The New Yorker:
The 2024 race comes down to just how much America has lost its collective mind about its disastrous former President.
By Susan B. Glasser
It used to be an enormous advantage—or, at least, an enormous perceived advantage—to run as an incumbent in American politics. Presidents who ran for reëlection in the modern era were rarely defeated. With the notable exceptions of Jimmy Carter and George H. W. Bush, a string of two-term Presidents—Reagan, Clinton, George W. Bush, Obama—shaped much of the past several decades of American political life. But as the country’s post-millennial mood has soured its politics have turned increasingly toxic for Presidents seeking reëlection.
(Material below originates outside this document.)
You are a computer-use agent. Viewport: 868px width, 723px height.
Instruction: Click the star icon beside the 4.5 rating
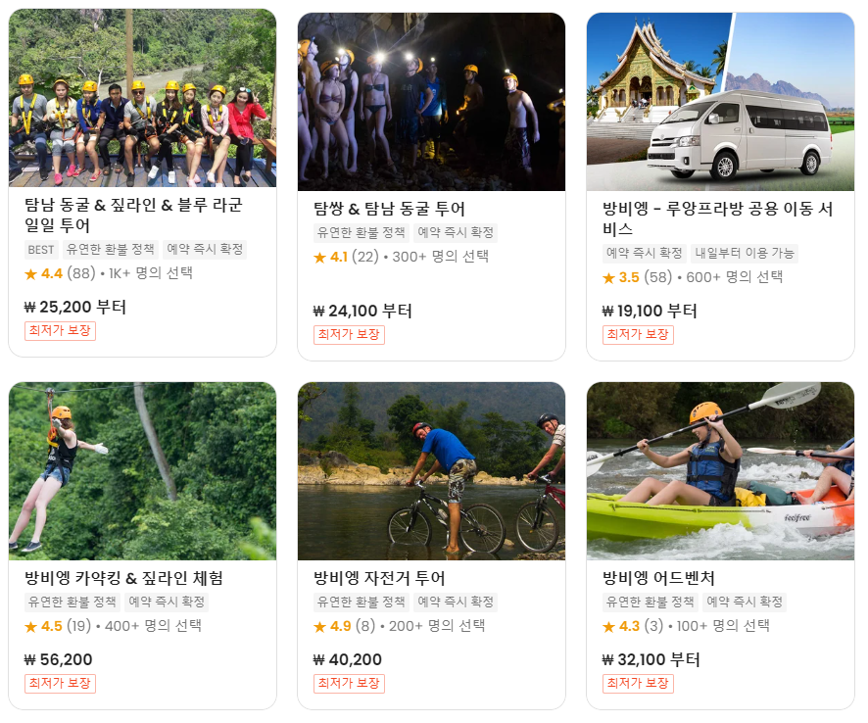tap(31, 627)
As Doug Sosnik, Clinton’s former White House political director, recently noted, the electorate has voted against the party in power in eight of the past nine national elections, a result fully consistent with more than two decades of polls finding that a majority of the country thinks the U.S. is headed in the wrong direction. This is a global trend, too; as 2024 began, not a single leader in twenty major democracies had an approval rating above fifty per cent.
Four years after ejecting Donald Trump from the White House, Joe Biden is battling his own bad case of toxic incumbency. A recent Gallup poll shows that, since winning the Presidency, Biden has suffered an across-the-board drop in ratings on everything from his likability (down nine points) and his good judgment in a crisis (also down nine points) to his ability to manage the government effectively (down thirteen points). While some of this decline might be attributed to concerns about his advancing age or qualms about individual policy decisions, it’s hard to see how either would affect views of his personality or honesty (down six points). Much of the problem, it seems, is the thankless job itself. The American Presidency is the ultimate easy target. Whether high gas prices due to the Russian invasion of Ukraine or post-pandemic inflation at the grocery store, Biden absorbed the outrage while the mitigating steps taken by his Administration have not redounded to his credit.